>> START Records for this exercise

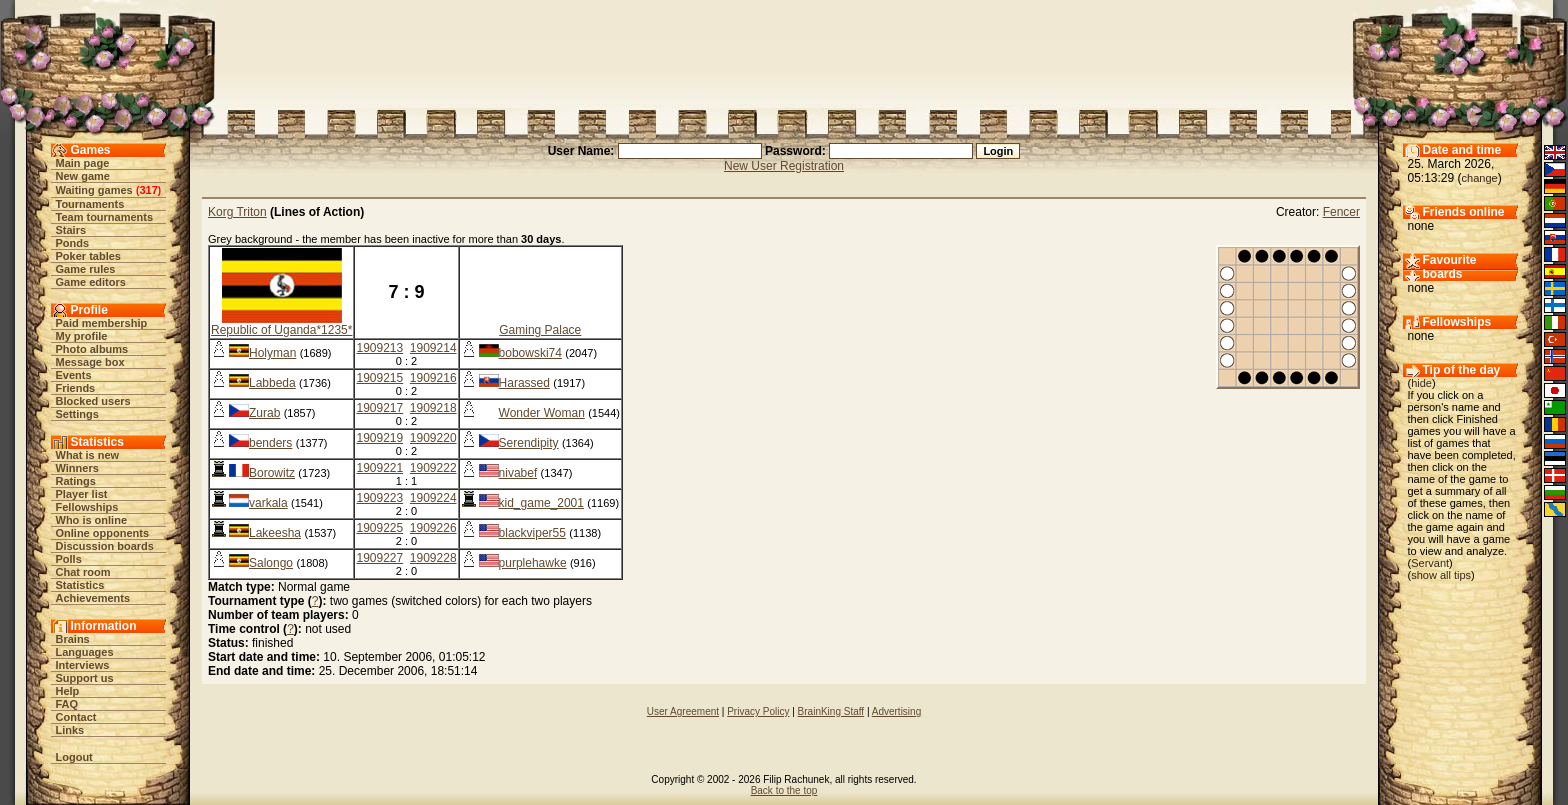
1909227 (379, 558)
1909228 (433, 558)
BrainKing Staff (831, 711)
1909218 (433, 408)
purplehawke (533, 563)
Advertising (896, 711)
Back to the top (784, 790)
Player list (82, 494)
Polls (69, 559)
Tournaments (90, 204)
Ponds (73, 243)
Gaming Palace (540, 330)
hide (1421, 383)
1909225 (379, 528)
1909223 (379, 498)
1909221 (379, 468)
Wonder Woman (542, 413)
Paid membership (102, 323)
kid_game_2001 (541, 503)
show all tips (1441, 575)
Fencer (1341, 212)
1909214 (433, 348)
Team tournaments (105, 217)
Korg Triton (237, 212)
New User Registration (784, 166)
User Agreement (683, 711)
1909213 (379, 348)
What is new (88, 455)
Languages (85, 652)
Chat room (83, 572)
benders (270, 443)
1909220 (433, 438)
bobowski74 (530, 353)
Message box (90, 362)
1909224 (433, 498)
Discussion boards (105, 546)
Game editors (91, 282)
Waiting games (94, 190)
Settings (77, 414)
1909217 (379, 408)
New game (83, 176)
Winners (77, 468)
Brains (73, 639)
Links (70, 730)
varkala (268, 503)
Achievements (93, 598)
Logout (74, 757)
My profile (82, 336)
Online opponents (103, 533)
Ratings (76, 481)
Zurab (264, 413)
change (1480, 178)
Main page (83, 163)
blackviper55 (532, 533)
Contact (76, 717)
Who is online (92, 520)
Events (74, 375)
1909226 (433, 528)
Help (68, 691)
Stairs (71, 230)
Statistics (80, 585)
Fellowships (87, 507)
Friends (76, 388)
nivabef (518, 473)
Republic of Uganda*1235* (281, 330)
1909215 (379, 378)
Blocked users (93, 401)
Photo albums (92, 349)
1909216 (433, 378)
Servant (1430, 563)
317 (148, 190)
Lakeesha (275, 533)
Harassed (524, 383)
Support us (85, 678)
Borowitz (272, 473)
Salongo (271, 563)
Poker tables (88, 256)
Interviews (83, 665)
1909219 (379, 438)
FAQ (67, 704)
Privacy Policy (758, 711)
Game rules (86, 269)
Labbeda (272, 383)
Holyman (272, 353)
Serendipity (529, 443)
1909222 (433, 468)
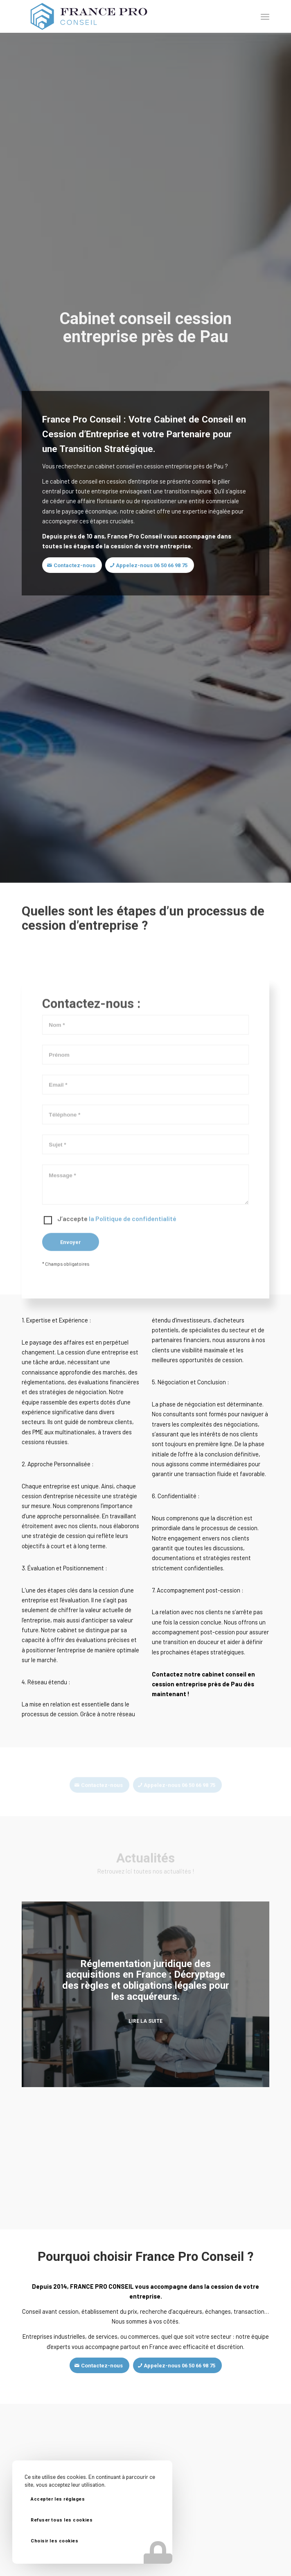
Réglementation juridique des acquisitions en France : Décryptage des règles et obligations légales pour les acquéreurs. (145, 1980)
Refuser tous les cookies (61, 2520)
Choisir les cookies (54, 2541)
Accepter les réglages (58, 2499)
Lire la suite (145, 2021)
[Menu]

>> END Records for this exercise

What this task involves:
Rewrite every line from the one containing "Lakeesha (275, 533)" through the end of the items, shifting each coordinate value up by 36. Leave the pictures out.

Solution for this problem:
Lakeesha (311, 569)
Harassed (560, 419)
Support us (121, 714)
Borowitz (308, 509)
Salongo (307, 599)
Poker tables (124, 292)
Interviews (119, 701)
1909219 (415, 474)
FAQ (103, 740)
Privacy Policy (794, 747)
Game rules (122, 305)
Labbeda (308, 419)
Holyman (308, 389)
Serendipity (565, 479)
1909222 (469, 504)
Réglementation juridique des acquisitions en France : Décryptage des règles et obligations légales pour les acquéreurs. (181, 2016)
Refuser tous les cookies (97, 2556)
Choisir les cookies (90, 2577)
Accepter les réglages (94, 2535)
Lire la suite (181, 2057)
[Menu]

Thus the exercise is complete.